● **Directions**
Would you copy only the lines below, from the one containing "You are a computer-use" through the very last one, leaving the pictures out?

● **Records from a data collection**
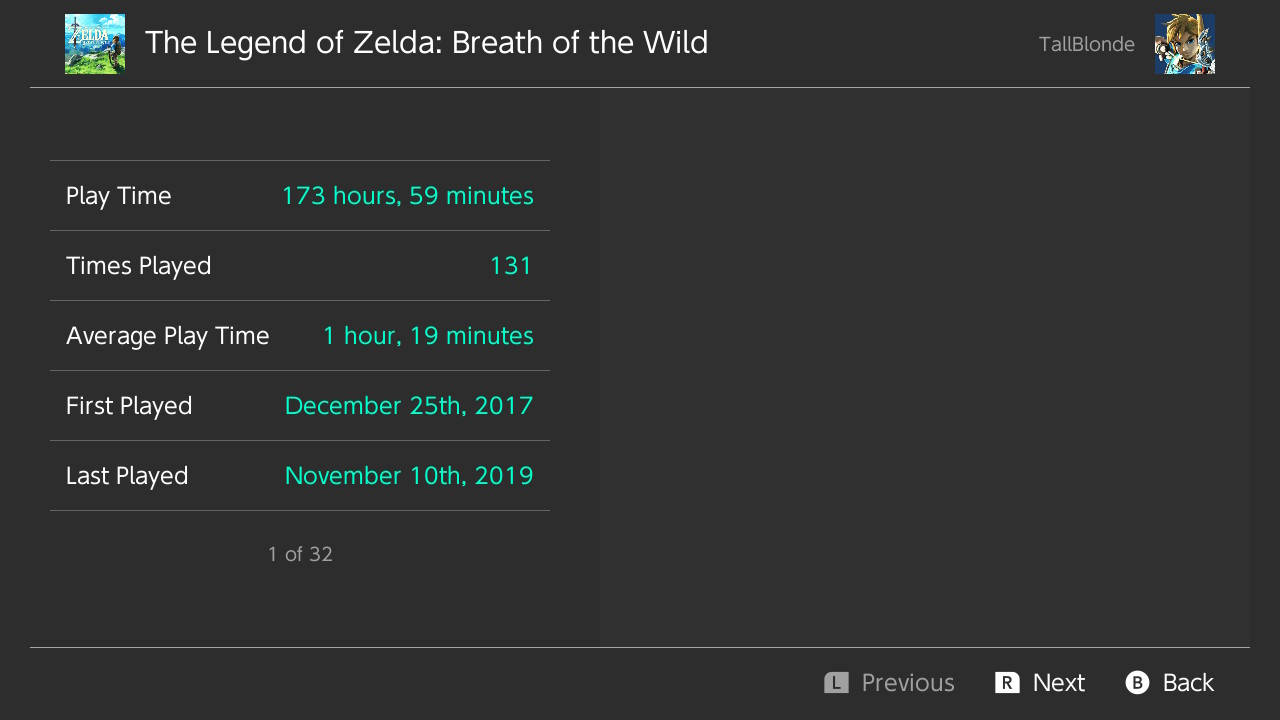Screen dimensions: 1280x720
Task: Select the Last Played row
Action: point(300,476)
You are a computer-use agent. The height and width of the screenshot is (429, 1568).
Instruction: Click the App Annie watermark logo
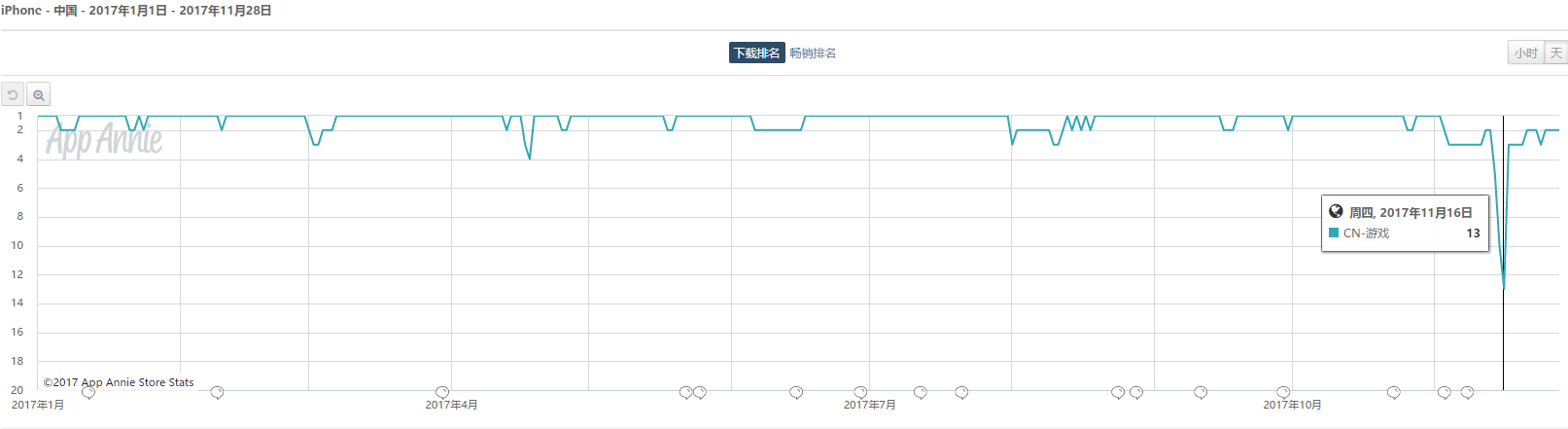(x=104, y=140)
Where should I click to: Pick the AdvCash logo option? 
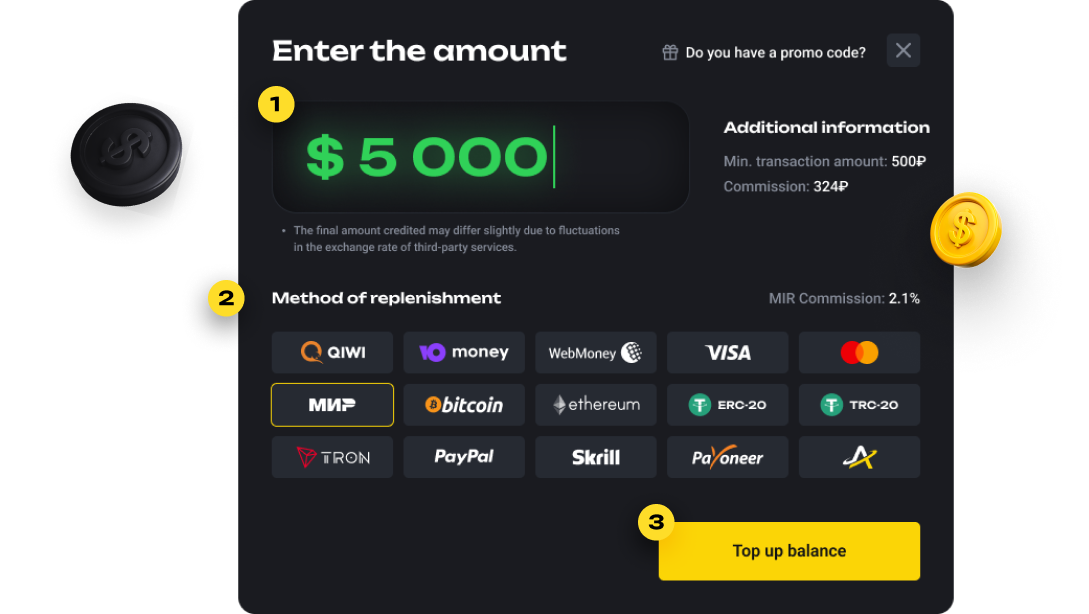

● **Final answer**
You are a computer-use agent. The height and width of the screenshot is (429, 1568).
Instruction: Click the App Annie watermark logo
(x=104, y=140)
Where should I click to: Pick the AdvCash logo option? 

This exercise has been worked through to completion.